Assignment> All that is wanted is an exact copy of the lines below, starting at the one that contains "#PokemonGO (50, 801)" and running to the end.

Information supplied>

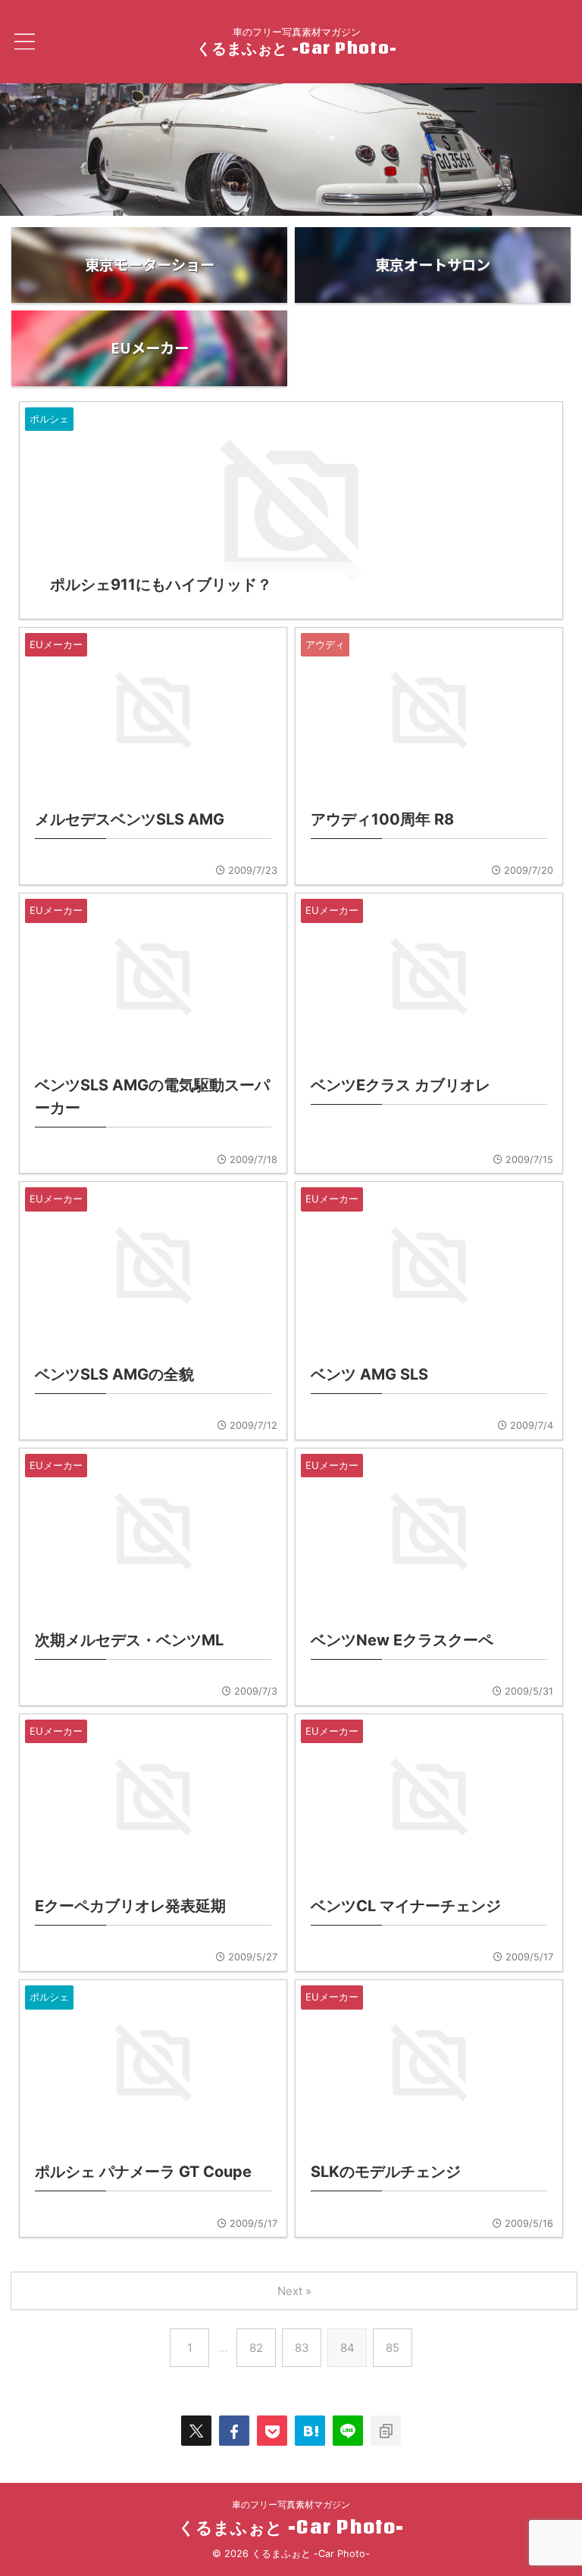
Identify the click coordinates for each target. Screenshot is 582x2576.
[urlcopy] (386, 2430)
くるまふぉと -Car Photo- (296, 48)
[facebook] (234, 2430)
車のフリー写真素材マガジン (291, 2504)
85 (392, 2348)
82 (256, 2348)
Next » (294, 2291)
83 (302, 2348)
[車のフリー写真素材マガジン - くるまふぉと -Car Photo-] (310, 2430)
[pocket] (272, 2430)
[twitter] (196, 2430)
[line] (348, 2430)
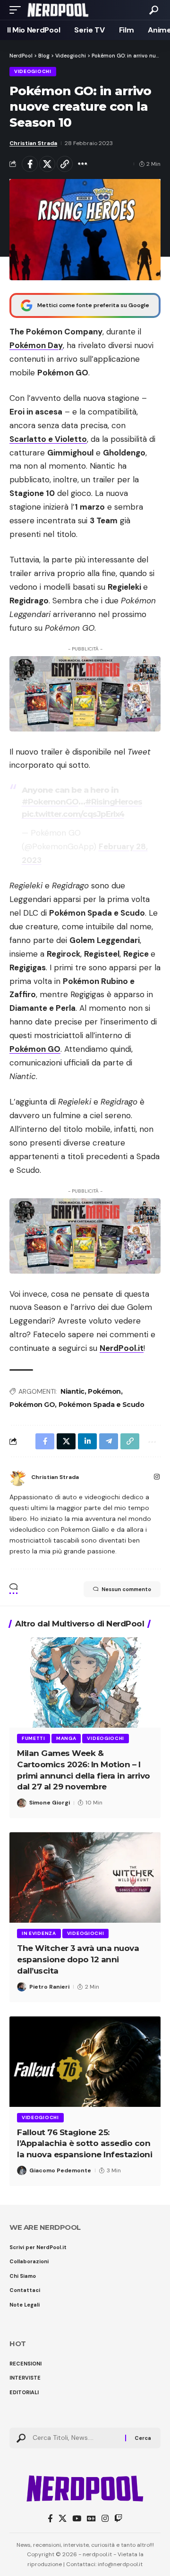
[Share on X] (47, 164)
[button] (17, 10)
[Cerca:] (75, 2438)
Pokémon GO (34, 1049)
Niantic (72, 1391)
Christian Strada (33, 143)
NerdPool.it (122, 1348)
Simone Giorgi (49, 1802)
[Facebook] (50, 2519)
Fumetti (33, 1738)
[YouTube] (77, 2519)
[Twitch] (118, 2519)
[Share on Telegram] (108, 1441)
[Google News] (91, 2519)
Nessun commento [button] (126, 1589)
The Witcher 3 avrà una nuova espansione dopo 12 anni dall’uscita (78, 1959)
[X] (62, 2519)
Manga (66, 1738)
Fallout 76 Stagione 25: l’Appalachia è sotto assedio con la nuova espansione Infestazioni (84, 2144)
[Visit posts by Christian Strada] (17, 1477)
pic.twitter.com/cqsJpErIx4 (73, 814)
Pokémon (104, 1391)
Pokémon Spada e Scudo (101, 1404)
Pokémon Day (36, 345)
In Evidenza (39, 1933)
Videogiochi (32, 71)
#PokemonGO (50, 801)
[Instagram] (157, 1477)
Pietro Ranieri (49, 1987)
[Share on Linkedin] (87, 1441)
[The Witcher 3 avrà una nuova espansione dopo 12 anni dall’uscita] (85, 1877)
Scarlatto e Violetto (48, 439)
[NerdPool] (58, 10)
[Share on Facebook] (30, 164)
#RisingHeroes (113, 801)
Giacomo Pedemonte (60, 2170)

Response to the exercise>
#PokemonGO (50, 801)
[Instagram] (157, 1477)
Pietro Ranieri (49, 1987)
[Share on Linkedin] (87, 1441)
[The Witcher 3 avrà una nuova espansione dopo 12 anni dall’uscita] (85, 1877)
Scarlatto e Violetto (48, 439)
[NerdPool] (58, 10)
[Share on Facebook] (30, 164)
#RisingHeroes (113, 801)
Giacomo Pedemonte (60, 2170)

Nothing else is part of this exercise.